The positive effects of assets accumulation on food security were intuitive. Homeowners should be able to
allocate a greater share of their budget to food purchases and apply for home equity loans if the need arises (Gundersen
and Gruber 2001). The benefit of such financial flexibility would nonetheless be mostly offset by the negative income
shock caused by a divorce such that the net outcome became positive to continuously married mothers but no longer
beneficial to the divorced ones.
Taken together, the evidence seems to suggest that policies that incentivize higher education and labor force
participation among women have the potential to alleviate their food insecurity in general regardless of their marital
status. Marriage appears to shield mothers with severe disabilities or multiple children from potential food-related
hardships to some extent while marital dissolution appears to dramatically exacerbate their food insecurity risk. For
people with disabilities, a reassessment of the adequacy and timeliness of the relevant safety nets may be needed, as
the potential non-monetary constraints of these households might also lead to food insecurity. The significant main
and interaction effects from the number of children call policymakers to at- tend to the role of post-divorce child
placement patterns and potentially child support policies in influencing food security. As far as the evidence goes, a
higher number of children was correlated with higher risk of food insecurity, especially for divorced mothers.
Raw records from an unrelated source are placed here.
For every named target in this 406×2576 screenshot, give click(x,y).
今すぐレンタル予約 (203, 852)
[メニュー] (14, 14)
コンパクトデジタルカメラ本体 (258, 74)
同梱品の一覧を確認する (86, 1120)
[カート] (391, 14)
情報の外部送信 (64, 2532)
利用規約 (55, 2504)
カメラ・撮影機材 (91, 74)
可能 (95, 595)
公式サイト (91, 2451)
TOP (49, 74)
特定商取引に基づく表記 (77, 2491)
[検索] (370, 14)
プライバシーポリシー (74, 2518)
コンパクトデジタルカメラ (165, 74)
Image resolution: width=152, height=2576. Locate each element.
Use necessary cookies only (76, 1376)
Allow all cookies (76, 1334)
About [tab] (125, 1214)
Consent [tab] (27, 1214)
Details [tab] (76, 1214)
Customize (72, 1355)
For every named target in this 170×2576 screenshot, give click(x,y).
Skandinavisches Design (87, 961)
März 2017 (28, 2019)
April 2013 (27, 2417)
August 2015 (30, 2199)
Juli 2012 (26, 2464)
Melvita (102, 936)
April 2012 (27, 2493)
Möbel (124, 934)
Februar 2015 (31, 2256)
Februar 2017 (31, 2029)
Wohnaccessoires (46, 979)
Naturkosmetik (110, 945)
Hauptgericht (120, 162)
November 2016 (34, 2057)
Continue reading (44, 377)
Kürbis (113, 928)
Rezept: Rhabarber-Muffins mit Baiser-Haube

Further
investigation of the source of such differential effects for mothers with different marital outcomes is warranted.
20
Conclusions
Marital dissolution seems to be a risk factor for mothers’ later food insecurity over and above their socioeconomic
prospects. Higher level of human capital, greater assets, and fewer children during marriage are all associated with
lower risk of food insecurity. Severe disabilities and the presence of more children within marriage are both associated
with greater increase in the food insecurity risk if the mother is divorced versus married. On the other hand,
homeownership was associated with lower risk of food insecurity for married mothers but not for divorced ones. The
findings of this study should not be interpreted as strictly causal. It is possible for the significant correlation between
food hardship and various explanatory variables to be spurious. In other words, unobserved characteristics like mental
health issues might determine mothers’ food security, marital outcome, and choice over human capital accumulation
and number of children simultaneously. In addition, while the disability results appear robust, it should be noted that
there are relatively few divorced mothers in the sample with work-preventing disabilities (N=53, 4 percent of the
divorced mothers). Despite these caveats, this paper illustrates how the food security of mothers is related to their
characteristics during marriage as well as how these characteristics interacted with marital outcomes. Future research
should try to identify the sources and remedies for the differential effects of homeownership and number of children
on mothers with different marital outcomes. Policies targeting the accumulation of human capital have the potential
to strengthen the food security of both married mothers and divorced ones. Public authorities may need to reevaluate
the adequacy and efficiency of the existing safety net programs for households containing people with disabilities.